As stated earlier, and mentioned above by Maj. Siegrist, these copper disks have a very specific purpose behind their design; the blast wave created when the explosive charge goes off will turn a properly shaped copper disk into a explosively-formed penetrator like the one below, moving at up to 2,000 meters/second.
These penetrators do very nasty things, as you might imagine, but you'll have to go elsewhere to see the results. Unlike CNN, I'm not interested in promoting the results of a terrorist attack. I will however, show you what an EFP looks like even after it has hit its target.
As you can see, a properly manufactured EFP still holds together rather well even after hitting an armored vehicle and injuring or killing those inside.

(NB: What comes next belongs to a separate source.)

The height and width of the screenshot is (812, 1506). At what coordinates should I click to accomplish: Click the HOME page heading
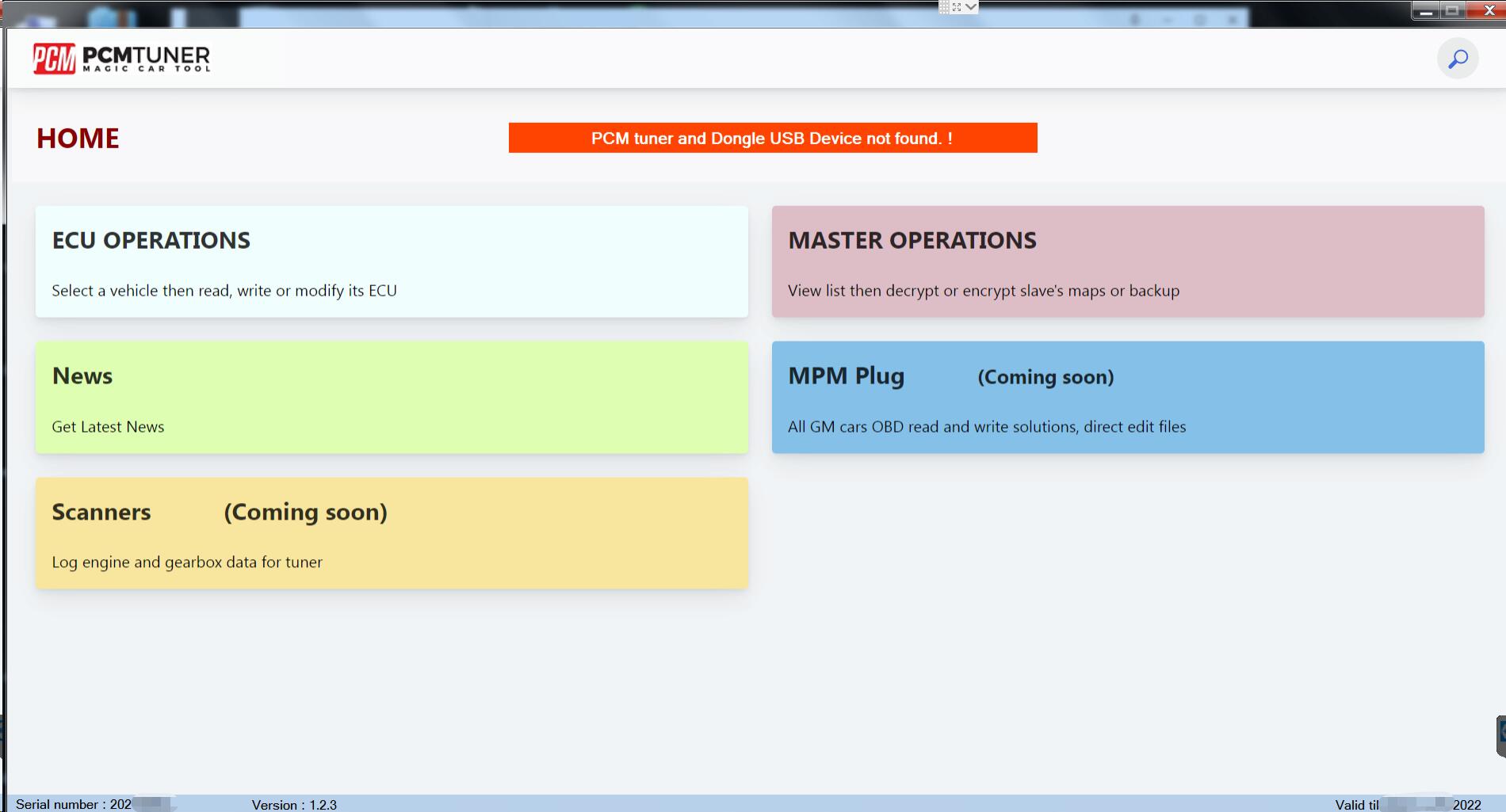pos(78,139)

Improperly manufactured EFPs, presumably, don't work as well. If not shaped properly, they will, instead of forming a dart-like penetrator, will be thrust forward as some sort of misshapen blog blob with far less penetrative power that could go wildly off target, or simply shatter on detonation in far less lethal shrapnel.
I hope this little bit of information eases the confused clouds surrounding and created by Glantz and Oppel, and yet somehow, I doubt it. They're covering the war to embarrass Iran, not the one we are actually fighting.
So the only two logical explanations for the NY Times woefully inaccurate and deceptive piece, as I understand your post, Yank, are:
1. Glans and Offal are idiots
2. Glans and Offal are propagandists who are promoting a political agenda
Thats not good.
Posted by: TMF at February 28, 2007 01:13 PMAny mischaracterization that prevents Bushitler from committing more wars of aggression against the peace-loving Iranians is justified. Any idiot knows at least that.
So, TMF, both of your explanations might be accurate.
Posted by: iconoclast at March 1, 2007 02:18 PMreporters are generalists
No, they're morons. Real generalists understand when they don't know something, and have a clue as to where they might be able to find the people who do know.